I had the unfortunate experience of waking up at 3:17 am and not being able to fall back to sleep. I’ve tried for the last three and half hours, to no avail. I’ve intentionally tried not to stimulate my mind and thus have kept off my laptop, but it is now 7:02 am, and I’m officially giving up on that.
After all, we’re into productive hours, people.
I often talk to God when I am unable to sleep… and when I am working and cooking and cleaning and even landscaping. But especially when I lay in bed, waiting for sleep. I have heard some people say that sometimes when they are awakened in the night, it is because God wants them to pray. So this morning I asked God if there was something I was supposed to pray about. A few things came to mind, but mostly I was met with silence. And I couldn’t help asking God, “Is there something really important we need to talk about, or You need me to do? More important right now than sleep?”
I have an overactive imagination, and so I often have to consciously choose what I think about – even, in these moments, what songs I listen to in my head. This morning I settled on Brook Fraser’s song “Arithmetic.” It’s a beautiful song, and it’s been running through my mind for the last couple of hours.
It is so easy to fill up every minute of the day (and night) with productivity… or even just activity. I’ve commented before that my mind is often like a constant adding machine, either counting dollars or minutes. As it turns out, neither activity is truly worth the precious thing we call time.
As I lay in bed for the last three and a half hours (and periodically on the couch and even the floor with Annie), I’ve been mentally running through various events of the last few days and different problems and projects I’ve been working on. I suppose the mental running may explain my inability to sleep. That aside, I can’t help feeling like what a precious waste… all the time we spend planning how we will use the limited amount of daylight alloted to us. Rather than just living through each moment.

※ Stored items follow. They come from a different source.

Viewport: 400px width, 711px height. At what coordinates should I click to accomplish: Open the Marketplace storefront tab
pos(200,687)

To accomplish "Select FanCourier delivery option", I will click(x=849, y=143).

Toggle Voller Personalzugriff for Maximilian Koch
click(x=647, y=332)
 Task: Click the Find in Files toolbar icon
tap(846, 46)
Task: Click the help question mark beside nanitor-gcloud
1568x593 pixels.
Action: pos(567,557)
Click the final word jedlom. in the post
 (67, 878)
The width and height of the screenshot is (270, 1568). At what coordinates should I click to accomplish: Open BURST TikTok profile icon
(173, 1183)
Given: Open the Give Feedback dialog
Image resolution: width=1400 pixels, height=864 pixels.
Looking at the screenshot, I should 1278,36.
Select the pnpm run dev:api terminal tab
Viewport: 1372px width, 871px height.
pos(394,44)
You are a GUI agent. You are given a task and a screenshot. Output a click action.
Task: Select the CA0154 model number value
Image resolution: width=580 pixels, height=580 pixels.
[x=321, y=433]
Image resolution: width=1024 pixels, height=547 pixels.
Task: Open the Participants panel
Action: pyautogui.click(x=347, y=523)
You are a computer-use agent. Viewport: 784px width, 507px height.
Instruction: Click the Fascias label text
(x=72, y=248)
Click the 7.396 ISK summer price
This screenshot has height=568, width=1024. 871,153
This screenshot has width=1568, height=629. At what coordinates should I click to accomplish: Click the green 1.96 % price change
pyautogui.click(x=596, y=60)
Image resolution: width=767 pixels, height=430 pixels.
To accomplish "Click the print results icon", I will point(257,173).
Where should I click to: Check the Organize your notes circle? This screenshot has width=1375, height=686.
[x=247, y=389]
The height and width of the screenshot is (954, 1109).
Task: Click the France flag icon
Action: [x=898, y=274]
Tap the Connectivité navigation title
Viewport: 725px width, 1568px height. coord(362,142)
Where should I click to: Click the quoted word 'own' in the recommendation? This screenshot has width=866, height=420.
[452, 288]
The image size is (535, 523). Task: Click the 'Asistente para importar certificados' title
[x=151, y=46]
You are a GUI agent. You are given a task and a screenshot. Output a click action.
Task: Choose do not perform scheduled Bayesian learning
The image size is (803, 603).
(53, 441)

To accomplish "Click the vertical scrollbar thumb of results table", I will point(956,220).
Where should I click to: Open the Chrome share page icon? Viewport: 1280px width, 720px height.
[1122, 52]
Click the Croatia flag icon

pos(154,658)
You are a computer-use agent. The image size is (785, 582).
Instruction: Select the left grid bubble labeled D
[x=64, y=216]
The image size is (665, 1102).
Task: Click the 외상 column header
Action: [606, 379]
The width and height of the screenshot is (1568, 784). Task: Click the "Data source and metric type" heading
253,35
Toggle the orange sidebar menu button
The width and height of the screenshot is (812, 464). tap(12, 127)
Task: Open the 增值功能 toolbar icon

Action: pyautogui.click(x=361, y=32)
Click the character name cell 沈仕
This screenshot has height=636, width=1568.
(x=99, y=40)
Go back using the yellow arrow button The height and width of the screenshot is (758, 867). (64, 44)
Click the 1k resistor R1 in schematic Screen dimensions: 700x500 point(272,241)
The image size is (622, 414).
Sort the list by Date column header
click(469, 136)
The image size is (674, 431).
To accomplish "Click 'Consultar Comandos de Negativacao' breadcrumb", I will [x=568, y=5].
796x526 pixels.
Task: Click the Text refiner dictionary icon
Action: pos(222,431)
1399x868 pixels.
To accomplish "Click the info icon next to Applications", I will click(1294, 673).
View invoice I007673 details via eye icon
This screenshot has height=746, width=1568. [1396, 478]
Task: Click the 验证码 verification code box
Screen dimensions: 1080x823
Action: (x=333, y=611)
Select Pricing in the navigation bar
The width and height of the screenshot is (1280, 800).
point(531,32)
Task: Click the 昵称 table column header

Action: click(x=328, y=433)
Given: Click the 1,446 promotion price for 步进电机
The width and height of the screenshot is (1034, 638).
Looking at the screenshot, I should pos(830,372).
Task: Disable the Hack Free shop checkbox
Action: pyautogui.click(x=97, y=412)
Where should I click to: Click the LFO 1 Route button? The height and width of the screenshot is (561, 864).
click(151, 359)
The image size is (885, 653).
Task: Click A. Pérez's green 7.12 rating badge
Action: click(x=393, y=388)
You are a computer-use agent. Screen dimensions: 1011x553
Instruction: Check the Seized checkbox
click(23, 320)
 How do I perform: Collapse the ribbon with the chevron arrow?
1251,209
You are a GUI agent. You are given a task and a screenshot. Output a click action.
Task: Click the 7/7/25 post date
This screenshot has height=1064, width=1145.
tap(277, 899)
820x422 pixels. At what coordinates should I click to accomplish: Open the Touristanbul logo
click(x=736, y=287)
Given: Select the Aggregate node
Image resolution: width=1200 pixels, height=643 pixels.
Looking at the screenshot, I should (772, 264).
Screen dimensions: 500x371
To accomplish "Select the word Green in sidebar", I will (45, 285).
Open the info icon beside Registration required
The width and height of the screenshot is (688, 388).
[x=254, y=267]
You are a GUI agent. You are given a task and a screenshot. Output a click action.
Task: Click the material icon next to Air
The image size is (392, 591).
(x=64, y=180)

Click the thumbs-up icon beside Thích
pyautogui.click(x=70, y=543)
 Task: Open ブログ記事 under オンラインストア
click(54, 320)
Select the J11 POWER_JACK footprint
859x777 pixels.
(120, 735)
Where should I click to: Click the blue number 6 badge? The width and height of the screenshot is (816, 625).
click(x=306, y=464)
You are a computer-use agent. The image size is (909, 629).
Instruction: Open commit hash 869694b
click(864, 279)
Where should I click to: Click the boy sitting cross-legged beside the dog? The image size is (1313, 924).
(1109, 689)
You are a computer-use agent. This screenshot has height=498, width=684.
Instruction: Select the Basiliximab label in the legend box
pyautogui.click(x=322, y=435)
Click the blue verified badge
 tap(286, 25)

It’s quite likely that my sleep deprived state is driving this post, but I do think there is value in re-thinking how we choose to spend our waking (and prescribed non-waking) hours. What we choose to do with daylight will eventually define our lives. I know, more certainly than any other thing, that the one thing I want to pursue with the limited amount of daylight alloted to me is my Savior, and knowing my God more intimately than I ever have before. Life waits on no one, and days fill up quickly with the things we must do. However, nothing else is more worthy or more important than this single pursuit.